_Текст страницы_.
# # # # # # #
О повести «Двое в комнате…»

ХОЧЕТСЯ ИДТИ, ПРИВЕТСТВОВАТЬ, РАПОРТОВАТЬ…

 

О повести Б.Ф. Корнева «Двое в комнате…»

 

     Советскому читателю сразу понятно, а постсоветскому придётся разъяснить: новая повесть Бориса Корнева названием своим немедленно отсылает читателя к классическому стихотворению Маяковского:

  — Двое в комнате – 

                    я 

                      и Ленин –

   Фотографией 

            на белой стене…

   Далее в стихотворении поэт разглядывает эту фотографию, и вот ему уже хочется «идти, приветствовать, рапортовать»… Рапортовать о чём-то вождю, — покойному вождю, между прочим. Вождю, с которым поэт прежде не перебросился и словом. 

   Это стремление поговорить по душам с покойником (со знаменитым, как правило, покойником) – не есть личная особенность психики Маяковского, — она довольно часто встречается среди интеллигентной публики. Например, один мой знакомый время от времени (с ранней юности начиная) мысленно общается с Виссарионом Белинским: разъясняет ему современную политическую ситуацию, рассказывает о писателях, рождённых после смерти великого критика и т.д. «Вот, Виссарион Григорьевич, прочёл я намедни одну книжку и должен вам доложить…» — и так далее. Поймите правильно: речь не идёт о галлюцинациях, голосах и прочем подобном, вмешательство психиатра здесь не требуется, — просто человек сознательно или бессознательно выбрал среди исторических персонажей одного, чем-то ему симпатичного, близкого по душе, и в разговорах с ним оттачивает собственные идеи, проверяет собственные выводы, возвращается к пережитому…

   Собеседником главного героя повести Бориса Астахова стал никто иной, как граф Шарль Морис де Талейран-Перигор. Проще говоря, — тот самый Талейран, министр иностранных дел при Наполеоне I – и не только при нём. Вся повесть «Двое в комнате…» — это диалог Астахова с Талейраном. Или, скорее – монологи Астахова, прерываемые замечаниями наполеоновского министра, — замечания эти порою весьма едки, но чаще исполнены отеческой поддержки и родственного сочувствия. Астахов с Талейраном остаются на дружеской ноге на протяжении всей книги, здесь нет спора, нет дуэли, нет противопоставления, скорее наоборот: собеседники старательно нащупывают точки соприкосновения, ищут кровную близость, пытаются слиться воедино – ни больше, не меньше.
# # # # # # #
_Строки данных_.
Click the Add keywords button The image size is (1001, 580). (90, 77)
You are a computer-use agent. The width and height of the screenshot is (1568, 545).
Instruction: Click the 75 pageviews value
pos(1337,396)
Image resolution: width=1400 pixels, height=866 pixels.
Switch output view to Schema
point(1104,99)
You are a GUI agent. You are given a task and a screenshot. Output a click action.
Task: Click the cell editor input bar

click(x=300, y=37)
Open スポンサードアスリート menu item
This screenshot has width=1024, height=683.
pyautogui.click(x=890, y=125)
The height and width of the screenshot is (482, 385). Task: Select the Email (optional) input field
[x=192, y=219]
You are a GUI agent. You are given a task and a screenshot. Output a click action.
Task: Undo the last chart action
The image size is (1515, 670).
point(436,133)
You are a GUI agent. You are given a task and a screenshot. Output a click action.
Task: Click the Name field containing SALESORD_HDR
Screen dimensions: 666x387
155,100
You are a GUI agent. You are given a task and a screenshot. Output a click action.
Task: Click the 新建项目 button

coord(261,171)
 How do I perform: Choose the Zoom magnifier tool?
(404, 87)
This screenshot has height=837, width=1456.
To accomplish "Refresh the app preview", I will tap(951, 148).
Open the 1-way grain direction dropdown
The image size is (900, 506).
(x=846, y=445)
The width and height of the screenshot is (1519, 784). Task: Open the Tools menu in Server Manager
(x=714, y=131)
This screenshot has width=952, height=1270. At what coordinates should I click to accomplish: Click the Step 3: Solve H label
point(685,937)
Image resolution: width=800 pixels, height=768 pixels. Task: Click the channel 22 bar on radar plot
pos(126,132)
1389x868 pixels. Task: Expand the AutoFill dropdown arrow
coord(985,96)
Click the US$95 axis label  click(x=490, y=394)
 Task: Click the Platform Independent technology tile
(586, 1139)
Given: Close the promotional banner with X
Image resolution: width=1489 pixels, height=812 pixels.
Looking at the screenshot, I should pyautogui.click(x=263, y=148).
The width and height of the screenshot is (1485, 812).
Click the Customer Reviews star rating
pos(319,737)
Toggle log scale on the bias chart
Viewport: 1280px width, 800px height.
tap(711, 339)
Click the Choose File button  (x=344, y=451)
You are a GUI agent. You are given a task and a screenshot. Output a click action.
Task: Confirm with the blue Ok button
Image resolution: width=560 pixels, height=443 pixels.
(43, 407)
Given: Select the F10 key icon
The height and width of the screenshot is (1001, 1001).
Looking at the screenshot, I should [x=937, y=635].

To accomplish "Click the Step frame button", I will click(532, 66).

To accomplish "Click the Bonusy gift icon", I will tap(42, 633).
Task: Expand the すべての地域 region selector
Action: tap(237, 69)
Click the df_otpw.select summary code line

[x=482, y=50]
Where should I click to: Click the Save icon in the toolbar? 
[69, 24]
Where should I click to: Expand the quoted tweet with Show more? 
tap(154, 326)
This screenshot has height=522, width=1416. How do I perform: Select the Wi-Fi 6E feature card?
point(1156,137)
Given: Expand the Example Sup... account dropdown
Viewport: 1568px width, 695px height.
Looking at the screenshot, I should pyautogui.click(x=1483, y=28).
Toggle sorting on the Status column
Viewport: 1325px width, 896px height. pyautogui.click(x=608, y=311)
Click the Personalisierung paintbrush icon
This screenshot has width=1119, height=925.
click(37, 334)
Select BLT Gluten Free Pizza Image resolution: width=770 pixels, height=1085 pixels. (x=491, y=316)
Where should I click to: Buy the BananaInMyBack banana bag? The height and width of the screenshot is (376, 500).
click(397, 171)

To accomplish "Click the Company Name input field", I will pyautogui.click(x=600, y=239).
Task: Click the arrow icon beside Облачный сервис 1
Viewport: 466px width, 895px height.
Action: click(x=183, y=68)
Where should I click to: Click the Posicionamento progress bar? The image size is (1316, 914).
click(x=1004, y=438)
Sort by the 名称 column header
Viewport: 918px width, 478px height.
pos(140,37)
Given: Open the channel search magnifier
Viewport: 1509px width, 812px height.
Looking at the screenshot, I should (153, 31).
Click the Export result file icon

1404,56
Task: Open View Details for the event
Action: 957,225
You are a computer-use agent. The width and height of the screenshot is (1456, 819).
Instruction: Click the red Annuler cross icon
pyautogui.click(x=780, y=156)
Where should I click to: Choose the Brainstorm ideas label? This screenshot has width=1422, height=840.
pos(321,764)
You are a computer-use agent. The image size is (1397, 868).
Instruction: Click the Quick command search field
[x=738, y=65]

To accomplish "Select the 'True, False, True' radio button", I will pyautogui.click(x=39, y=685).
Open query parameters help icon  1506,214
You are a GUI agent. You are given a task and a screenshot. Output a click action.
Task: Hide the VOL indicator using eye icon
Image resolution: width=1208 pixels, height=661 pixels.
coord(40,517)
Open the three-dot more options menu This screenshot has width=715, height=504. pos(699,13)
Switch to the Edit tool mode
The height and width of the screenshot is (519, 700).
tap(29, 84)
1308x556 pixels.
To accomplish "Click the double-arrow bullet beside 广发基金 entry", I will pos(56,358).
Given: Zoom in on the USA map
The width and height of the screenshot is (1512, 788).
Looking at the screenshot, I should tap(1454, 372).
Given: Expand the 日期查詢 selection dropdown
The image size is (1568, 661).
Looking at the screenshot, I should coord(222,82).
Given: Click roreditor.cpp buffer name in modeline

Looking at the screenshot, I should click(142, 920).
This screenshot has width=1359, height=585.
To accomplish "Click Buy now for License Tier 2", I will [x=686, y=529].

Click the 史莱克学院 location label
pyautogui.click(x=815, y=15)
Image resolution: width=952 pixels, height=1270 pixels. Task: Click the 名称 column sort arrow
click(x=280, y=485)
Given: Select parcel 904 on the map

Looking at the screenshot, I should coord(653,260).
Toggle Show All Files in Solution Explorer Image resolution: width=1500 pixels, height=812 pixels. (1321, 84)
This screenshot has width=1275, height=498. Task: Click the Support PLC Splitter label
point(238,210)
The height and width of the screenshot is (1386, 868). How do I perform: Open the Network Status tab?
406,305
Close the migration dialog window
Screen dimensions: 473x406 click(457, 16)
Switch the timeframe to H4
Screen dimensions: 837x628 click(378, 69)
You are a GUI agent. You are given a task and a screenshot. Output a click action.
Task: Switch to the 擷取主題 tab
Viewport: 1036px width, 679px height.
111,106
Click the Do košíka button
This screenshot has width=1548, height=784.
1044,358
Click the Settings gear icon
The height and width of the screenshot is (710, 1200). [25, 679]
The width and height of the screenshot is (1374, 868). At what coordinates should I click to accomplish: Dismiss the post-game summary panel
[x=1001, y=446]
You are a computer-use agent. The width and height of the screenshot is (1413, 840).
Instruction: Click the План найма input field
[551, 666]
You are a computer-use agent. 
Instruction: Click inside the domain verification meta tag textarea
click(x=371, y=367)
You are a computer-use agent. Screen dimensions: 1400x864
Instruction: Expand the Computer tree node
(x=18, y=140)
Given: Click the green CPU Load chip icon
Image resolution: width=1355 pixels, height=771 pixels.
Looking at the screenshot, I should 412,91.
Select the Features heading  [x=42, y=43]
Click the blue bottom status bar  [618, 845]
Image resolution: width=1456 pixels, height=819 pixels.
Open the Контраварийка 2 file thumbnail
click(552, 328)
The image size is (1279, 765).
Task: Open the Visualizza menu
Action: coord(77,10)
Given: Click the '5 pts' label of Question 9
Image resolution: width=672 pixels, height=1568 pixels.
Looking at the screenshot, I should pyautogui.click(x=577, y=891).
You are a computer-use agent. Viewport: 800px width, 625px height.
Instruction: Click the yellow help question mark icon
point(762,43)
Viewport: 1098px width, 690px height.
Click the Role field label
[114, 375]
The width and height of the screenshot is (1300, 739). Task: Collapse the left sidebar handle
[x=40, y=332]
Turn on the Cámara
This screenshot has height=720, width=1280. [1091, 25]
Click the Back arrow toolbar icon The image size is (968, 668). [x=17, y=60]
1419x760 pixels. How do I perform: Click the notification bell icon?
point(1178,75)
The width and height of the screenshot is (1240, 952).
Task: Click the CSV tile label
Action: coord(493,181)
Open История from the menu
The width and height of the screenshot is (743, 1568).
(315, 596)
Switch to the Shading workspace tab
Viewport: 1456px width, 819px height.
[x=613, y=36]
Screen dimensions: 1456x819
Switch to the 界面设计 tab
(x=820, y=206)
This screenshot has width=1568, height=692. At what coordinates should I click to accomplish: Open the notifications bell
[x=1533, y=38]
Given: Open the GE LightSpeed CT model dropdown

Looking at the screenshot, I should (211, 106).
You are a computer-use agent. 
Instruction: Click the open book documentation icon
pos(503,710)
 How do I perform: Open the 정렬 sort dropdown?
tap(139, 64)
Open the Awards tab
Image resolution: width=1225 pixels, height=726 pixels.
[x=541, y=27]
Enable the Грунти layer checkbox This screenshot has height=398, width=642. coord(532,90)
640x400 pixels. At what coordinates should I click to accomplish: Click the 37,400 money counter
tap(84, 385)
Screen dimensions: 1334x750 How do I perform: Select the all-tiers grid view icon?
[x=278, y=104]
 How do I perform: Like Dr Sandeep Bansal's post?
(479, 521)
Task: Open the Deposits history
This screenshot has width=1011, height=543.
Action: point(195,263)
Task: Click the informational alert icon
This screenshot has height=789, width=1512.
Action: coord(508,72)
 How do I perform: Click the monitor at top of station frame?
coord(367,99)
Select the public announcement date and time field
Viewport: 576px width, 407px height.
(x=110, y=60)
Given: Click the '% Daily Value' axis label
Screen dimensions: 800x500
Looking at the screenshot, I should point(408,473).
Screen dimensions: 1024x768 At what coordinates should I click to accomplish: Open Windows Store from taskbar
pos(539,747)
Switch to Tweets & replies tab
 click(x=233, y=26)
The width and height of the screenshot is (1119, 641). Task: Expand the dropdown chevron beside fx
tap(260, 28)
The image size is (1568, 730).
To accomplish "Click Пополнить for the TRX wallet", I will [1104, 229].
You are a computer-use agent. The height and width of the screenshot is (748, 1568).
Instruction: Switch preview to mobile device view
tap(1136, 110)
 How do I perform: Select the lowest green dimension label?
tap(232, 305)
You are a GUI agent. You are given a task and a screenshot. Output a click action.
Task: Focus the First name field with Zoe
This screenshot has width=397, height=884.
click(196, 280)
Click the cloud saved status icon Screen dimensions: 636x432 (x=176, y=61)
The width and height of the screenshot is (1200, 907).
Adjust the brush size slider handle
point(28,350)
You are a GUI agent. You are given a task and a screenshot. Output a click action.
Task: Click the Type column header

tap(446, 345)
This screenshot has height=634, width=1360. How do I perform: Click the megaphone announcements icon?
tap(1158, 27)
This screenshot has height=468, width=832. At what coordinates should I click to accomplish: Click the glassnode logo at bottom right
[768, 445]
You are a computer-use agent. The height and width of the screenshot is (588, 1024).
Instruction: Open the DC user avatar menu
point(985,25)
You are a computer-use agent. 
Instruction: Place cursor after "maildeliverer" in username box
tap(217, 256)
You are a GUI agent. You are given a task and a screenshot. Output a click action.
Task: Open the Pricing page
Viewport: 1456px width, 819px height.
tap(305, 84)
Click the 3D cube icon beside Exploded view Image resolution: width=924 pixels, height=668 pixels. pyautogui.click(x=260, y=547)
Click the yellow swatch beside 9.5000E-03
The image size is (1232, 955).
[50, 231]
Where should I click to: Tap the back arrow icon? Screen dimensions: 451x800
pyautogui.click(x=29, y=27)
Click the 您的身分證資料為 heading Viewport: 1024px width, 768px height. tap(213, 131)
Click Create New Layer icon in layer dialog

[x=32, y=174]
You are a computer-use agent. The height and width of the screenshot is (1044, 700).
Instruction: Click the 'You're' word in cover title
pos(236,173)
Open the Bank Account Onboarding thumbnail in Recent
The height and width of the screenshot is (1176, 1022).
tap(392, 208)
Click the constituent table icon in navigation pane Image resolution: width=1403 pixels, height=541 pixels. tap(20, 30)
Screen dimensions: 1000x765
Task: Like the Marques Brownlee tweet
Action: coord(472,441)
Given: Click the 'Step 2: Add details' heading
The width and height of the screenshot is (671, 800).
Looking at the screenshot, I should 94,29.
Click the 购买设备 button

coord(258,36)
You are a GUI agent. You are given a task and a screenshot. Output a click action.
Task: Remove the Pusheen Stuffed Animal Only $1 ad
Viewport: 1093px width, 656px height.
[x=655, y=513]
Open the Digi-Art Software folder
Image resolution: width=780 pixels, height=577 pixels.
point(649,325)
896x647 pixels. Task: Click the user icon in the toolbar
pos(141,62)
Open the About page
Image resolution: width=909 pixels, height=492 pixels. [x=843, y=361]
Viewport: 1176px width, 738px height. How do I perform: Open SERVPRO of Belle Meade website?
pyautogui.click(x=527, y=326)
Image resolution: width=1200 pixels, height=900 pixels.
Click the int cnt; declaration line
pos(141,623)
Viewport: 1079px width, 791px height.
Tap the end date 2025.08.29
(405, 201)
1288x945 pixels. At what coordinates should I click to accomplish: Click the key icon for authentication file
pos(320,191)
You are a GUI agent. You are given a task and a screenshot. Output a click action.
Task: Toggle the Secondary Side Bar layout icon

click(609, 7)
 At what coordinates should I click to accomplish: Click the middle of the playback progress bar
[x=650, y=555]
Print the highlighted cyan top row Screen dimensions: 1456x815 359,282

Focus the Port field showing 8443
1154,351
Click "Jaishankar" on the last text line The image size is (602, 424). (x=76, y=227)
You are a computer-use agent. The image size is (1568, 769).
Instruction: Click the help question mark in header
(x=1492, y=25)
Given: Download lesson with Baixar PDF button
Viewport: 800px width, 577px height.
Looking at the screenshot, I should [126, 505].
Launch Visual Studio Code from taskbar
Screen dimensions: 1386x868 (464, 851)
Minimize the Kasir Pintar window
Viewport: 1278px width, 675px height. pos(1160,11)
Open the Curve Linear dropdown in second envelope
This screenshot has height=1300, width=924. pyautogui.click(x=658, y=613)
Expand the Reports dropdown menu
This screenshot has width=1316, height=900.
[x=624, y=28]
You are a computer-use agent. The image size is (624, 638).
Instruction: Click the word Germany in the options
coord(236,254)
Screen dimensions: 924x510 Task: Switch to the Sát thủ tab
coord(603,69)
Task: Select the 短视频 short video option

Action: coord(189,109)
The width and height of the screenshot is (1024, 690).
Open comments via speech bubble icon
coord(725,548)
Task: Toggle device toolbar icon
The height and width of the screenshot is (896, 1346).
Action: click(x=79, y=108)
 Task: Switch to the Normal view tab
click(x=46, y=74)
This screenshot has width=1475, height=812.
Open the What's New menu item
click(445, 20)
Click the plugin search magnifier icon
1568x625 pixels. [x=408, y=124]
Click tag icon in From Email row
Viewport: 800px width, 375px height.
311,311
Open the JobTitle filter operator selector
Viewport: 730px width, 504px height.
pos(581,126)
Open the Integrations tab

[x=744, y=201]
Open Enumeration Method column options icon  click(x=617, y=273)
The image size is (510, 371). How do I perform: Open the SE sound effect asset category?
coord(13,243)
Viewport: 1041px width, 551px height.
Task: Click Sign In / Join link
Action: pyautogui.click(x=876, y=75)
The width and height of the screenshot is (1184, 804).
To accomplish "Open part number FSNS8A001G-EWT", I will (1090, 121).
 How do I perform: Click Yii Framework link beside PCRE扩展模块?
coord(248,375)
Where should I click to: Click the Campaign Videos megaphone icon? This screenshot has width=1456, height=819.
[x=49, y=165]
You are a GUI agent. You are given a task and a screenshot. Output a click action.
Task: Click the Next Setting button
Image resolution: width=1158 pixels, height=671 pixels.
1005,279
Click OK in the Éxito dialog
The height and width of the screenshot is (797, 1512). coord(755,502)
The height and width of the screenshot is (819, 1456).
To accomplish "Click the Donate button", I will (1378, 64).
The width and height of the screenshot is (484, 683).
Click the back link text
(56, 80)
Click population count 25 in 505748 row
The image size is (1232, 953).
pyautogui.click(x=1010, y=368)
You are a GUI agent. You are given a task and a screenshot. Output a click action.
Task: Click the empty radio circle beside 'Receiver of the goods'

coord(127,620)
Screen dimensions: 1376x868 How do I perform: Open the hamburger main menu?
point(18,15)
# # # # # # #
_Задания_.
A - Объясните по тексту о повести «Двое в комнате…», почему знакомому автора, который мысленно беседует с Белинским, не требуется вмешательство психиатра. Уложитесь в одно–три предложения.
B - Продолжите, пожалуйста, текст о повести «Двое в комнате…» после его последнего предложения.
Строки данных — отдельный материал, с текстом о повести «Двое в комнате…» они не связаны.

_Ответы по заданиям_.
A - Речь идёт не о галлюцинациях или голосах. Человек сознательно или бессознательно выбрал среди исторических персонажей близкого ему по душе и в разговорах с ним оттачивает собственные идеи, проверяет выводы и возвращается к пережитому.

B -
   Надо сказать, что для Б.Ф. Корнева общение с классиками (французскими, главным образом) – не новость. Человек писавший о Бодлере и Франсуа Вийоне от первого лица (то есть именно от лица Бодлера и Вийона), вполне может побеседовать и с Талейраном – почему же нет? В этом особенность данного писателя:  он не описывает исторические персонажи со стороны, а вживается в них, надевает их на себя, как перчатку на руку. И это здорово! Монологи Бодлера из повести «Зеркало любви» поражают: так и слышишь живой голос поэта, так и чувствуешь, что его кровь бьётся в твоих жилах!

   И вот теперь Талейран. Не поэт, но политик. И нечто большее, чем политик. Политиков было много, легионы, а Талейран – один. Он не просто заведовал министерством иностранных дел в кабинете Фантастического Корсиканца, он конструировал новый мир, созидал XIX век, вторгаясь отчасти и в век ХХ-ый, хотя это (вот странно — уже минувшее…) столетие тщательно открещивалось от родства с епископом-расстригой. Теперь мы говорим: «Талейран», — подразумеваем: «цинизм», подразумеваем «предательство», подразумеваем «беспринципность».

   Гм, гм… Сколько бишь циников и беспринципных предателей ходило и ходит по земле? Многие ли из них создали своё столетие? Боюсь, что никто. Никто, кроме Талейрана. Цинизм и беспринципность – орудия разрушения, а Талейран созидал сам и помогал созидать своему императору.

   Именно этим, как мы можем предположить, и ценен для Бориса Корнева образ наполеоновского министра. Ибо и Б.Ф. Корнев – созидатель по природе своей, восстановитель, человек, помогающий преодолевать кризисы, — такова была его основная специализация до того, как он ушёл в литературу.

   В повести «Двое в комнате…» Талейран представлен, как уже было сказано, минимум старшим братом рассказчика, а если выражаться точнее – любящим отцом. Он запросто кличет своего собеседника Бориской, говорит ему ласково: «Да ты поэт, как я посмотрю… А ещё – артист и шельма!» — и т.д. И не вздумайте упрекать автора в хлестковщине: за этим амикошонством чувствуется некая подлинная семейственность.

   Чем упрекать, вы лучше попробуйте отличить документально подтверждённые цитаты Талейрана от тех афоризмов, что вложены в уста министра волею Корнева. Вот, пожалуйста:

— Конец «плохого» почти всегда начало «хорошего».(ПлоХОрошо)

— Любое решение уменьшает количество возможностей.

— Женщины иногда прощают тех, кто злоупотребляет возможностью, но никогда – тех, кто ею не пользуется.

— Бойся иметь плохих друзей, они дезориентируют и тянут на дно.

— Верить только в судьбу значит не верить в себя.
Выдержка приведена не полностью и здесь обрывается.